Final Project Artifacts

Click the thumbnail to see the page.

Crowd Simulation
Ankur Jain & Harsha Madhyastha


In our work, we address the problem of simulating crowds. Modeling crowd behavior in a realistic manner is of great significance in the motion picture industry. Current approaches, employed by industry heavyweights such as ILM and made use of in the making of the Lord of the Rings trilogy, are mainly based on hand-picked rules dependent on the scene being modeled. What one would ideally like to have is a generic framework which generates scenes given some input parameters which characterize the crowd behavior.
Arcimboldo
Johan Hesselberg & Sandra Fan


Italian Renaissance painter Guiseppe Arcimboldo (1527-1593) was famed for his "composite head" paintings, whereby faces were composed using images of fruits and vegetables. The goal of this project is to recreate Arcimboldo's style by using a database of images, "sprites," as tiles to fill in segments of an image we provide by matching the contours of the image with the contours of the sprites.
Animating Fish
Noah Snavely & Masaharu Kobashi


The goal of our project is to automatically produce realistic animations of a moving fish. As the recent film "Finding Nemo" has proved, animating fish is a lucrative business, and having automatic techniques to do this would reduce the labor associated with traditional animation.
Dr. Seuss
Lincoln Ritter & Lucas Kreger-Stickles


Our project generates non-photorealistic images in the style of Dr. Seuss in real time. Our system allows animators to apply a fur-like, puffy, other otherwise complex "geometric texture" to simply primitives to create complex, artistic images in real time.
Caustics and Water Simulation
Donna Calhoun & Lillie Kittredge


We simulated the movement of water and used photon mapping to simulate caustics as would be seen in such a simulation. Both of these goals are for the purpose of creating more realistic animation.
Physical Simulation of Cloth
Craig Prince & Jeff Bigham


Cloth is ubiquitous in our world but in each peice of even the most everyday peice of cloth exists a plethora of bumps, oscillations, and distortions.
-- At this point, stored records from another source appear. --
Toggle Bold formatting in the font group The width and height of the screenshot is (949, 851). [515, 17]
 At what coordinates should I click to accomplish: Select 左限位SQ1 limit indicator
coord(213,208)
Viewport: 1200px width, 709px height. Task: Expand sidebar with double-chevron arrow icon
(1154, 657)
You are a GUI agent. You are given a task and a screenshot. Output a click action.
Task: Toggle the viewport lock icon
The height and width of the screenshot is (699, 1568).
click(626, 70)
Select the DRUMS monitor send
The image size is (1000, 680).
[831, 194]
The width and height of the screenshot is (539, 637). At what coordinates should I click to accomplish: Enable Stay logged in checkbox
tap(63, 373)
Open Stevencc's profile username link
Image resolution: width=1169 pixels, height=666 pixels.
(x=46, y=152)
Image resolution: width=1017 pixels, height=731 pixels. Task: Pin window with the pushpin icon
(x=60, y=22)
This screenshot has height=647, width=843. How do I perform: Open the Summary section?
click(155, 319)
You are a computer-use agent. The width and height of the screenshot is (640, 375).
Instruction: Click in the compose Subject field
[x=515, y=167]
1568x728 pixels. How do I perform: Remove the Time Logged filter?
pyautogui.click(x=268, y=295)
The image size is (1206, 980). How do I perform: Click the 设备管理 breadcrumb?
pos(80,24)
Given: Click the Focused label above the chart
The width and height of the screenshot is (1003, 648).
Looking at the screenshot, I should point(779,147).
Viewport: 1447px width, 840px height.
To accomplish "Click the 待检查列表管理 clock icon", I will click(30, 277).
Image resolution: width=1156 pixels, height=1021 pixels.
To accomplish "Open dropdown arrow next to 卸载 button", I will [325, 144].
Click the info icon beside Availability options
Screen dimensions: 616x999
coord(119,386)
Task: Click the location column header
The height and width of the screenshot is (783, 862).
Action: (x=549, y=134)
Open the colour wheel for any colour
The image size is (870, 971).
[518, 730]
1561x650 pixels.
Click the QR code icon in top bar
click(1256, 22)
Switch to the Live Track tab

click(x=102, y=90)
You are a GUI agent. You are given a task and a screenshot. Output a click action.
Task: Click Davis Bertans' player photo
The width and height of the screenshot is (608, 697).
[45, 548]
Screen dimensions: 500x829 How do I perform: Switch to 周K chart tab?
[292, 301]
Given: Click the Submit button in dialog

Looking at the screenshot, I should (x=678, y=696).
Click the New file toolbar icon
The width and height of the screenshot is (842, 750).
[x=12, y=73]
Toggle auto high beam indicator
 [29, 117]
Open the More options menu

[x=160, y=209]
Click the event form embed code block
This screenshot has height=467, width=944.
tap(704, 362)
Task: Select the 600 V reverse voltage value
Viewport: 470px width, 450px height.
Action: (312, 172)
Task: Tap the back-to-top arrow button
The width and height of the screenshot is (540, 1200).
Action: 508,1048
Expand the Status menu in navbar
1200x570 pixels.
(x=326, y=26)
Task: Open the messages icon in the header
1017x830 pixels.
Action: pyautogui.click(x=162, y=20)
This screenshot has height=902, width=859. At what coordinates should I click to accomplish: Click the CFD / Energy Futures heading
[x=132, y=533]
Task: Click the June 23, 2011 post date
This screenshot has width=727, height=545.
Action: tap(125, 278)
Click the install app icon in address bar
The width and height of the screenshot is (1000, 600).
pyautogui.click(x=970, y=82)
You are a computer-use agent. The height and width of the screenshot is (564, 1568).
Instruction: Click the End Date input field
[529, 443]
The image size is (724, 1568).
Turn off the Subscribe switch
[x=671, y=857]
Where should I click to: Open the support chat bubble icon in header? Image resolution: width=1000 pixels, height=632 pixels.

Cloth bends, twists, and moves in a number of interesting and surprising ways as it is acted upon by various forces and, as a result, modelling such a material is interesting in theory and has the potential for amazing results. We wanted to develop a system that would allow us to realistically simulate the physical properties of cloth.
Panoramic Stitching
Gaurav Bhaya & Atri Rudra


Panoramic Stitching is a method of creating a panoramic (a full 360 degrees) view from consecutively clicked pictures from a camera.
RoboAnimator
Ethan Phelps-Goodman & Mike Cafarella


RoboAnimator is an animation assistant tool. It lets the user adjust parameters that describe basic animation principles we learned about in class. These parameters modify a basic animation script. Although the user does very little work, and the underlying script remains exactly the same, the tool can generate a large number of different animations. The user can then use RoboAnimator to learn about animation, or choose the best possible available movie.
Image Analogies
Vaishnavi Sannidhanam & Jiun-Hung Chen


Given a pair of images A and A' we can create the effect of A' on A, over the target image B which can be rendered as B'.